**Excerpt provided**
An exemplary Sun Blade 8000 Modular system server blade includes the following features: Four AMD Opteron™ CPUs, single or dual core; 16 PC3200R registered ECC DIMMs, four (4) per CPU (The DIMMs are configured in pairs in order to maximize performance and to take advantage of the AMD Opteron™ CPU's chip-kill feature (Individual CPUs may be configured with or without attached memory of 512 MB, 1 GB, and 2 GB DIMMs); Two hot-swappable SAS or SATA drives, accessible from the front of the blade; nVidia CK8-04 bridge providing 20 lanes of PCI-Express and Southbridge functionality; nVidia IO-4 bridge (a version of the CK8-04 without the Southbridge functionality) providing another 20 lanes of PCI-Express; a Service Processor providing remote KVMS, IPMI BMC functionality and software interfaces to the system controller modules located in the chassis rear (The SP and SCs work together to form complete blade and chassis management functionality); and Front-panel I/O of: VGA, 2×USB, and Serial for emergency management.

The blade architecture provides legacy 32-bit/33 MHz PCI connectivity as needed for the disk and video subsystems, while the main I/O subsystem for application use is provided exclusively by 40 lanes of PCI-Express which connect each blade's CPU subsystem to the NEM and Express Modules plugged into the chassis rear. The backplane provides six (6) ×8 PCI-E links and two management 10/100 Ethernet. The PCI-E Express modules are allocated per blade as follows: One (1) ×8 link to each of the four (4) NEMs; and One (1) ×8 link to each of two (2) EMs. The six ×8 PCI-E links provide flexible and upgradeable I/O. These links connect through the midplane to the internal EM and to the Network Express modules (NEM) and through the NEM to external I/O expansion cabinets or to shared I/O functions. The combined I/O bandwidth available to the blade is 15 GB/sec in each direction.

**Challenge**
Summarize the server blade description above in two sentences. The material after this point comes from a separate source.

**Information provided**
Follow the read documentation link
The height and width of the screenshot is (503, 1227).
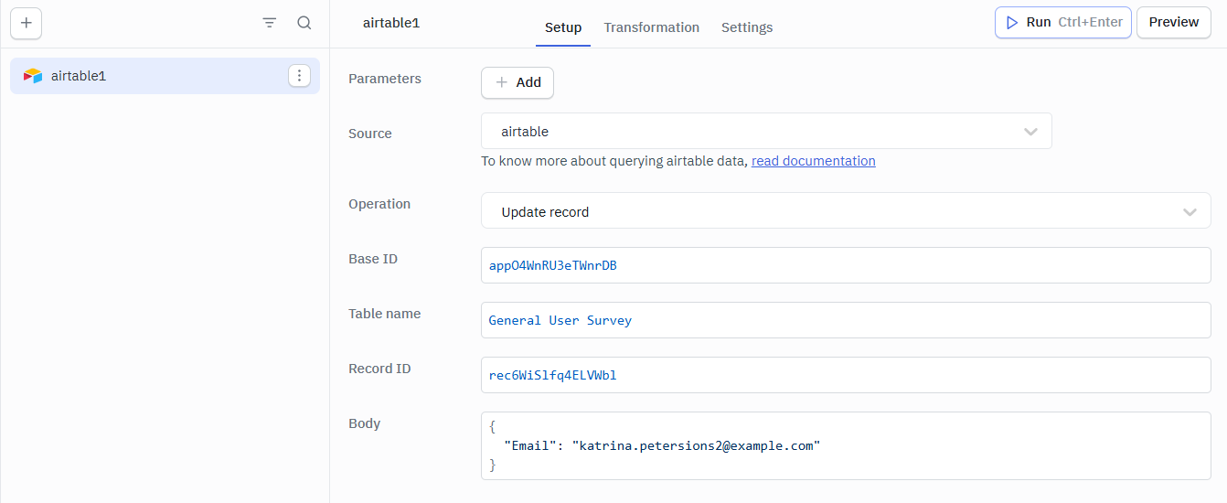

**Complete output**
An exemplary Sun Blade 8000 Modular system server blade has four AMD Opteron CPUs, 16 registered ECC DIMMs, two hot-swappable SAS or SATA drives, two nVidia bridges that each provide 20 lanes of PCI-Express, a Service Processor for management, and front-panel VGA, USB, and serial I/O. Application I/O is carried by 40 lanes of PCI-Express, and the backplane's six ×8 links go one to each of four NEMs and one to each of two EMs, giving the blade 15 GB/sec of combined I/O bandwidth in each direction.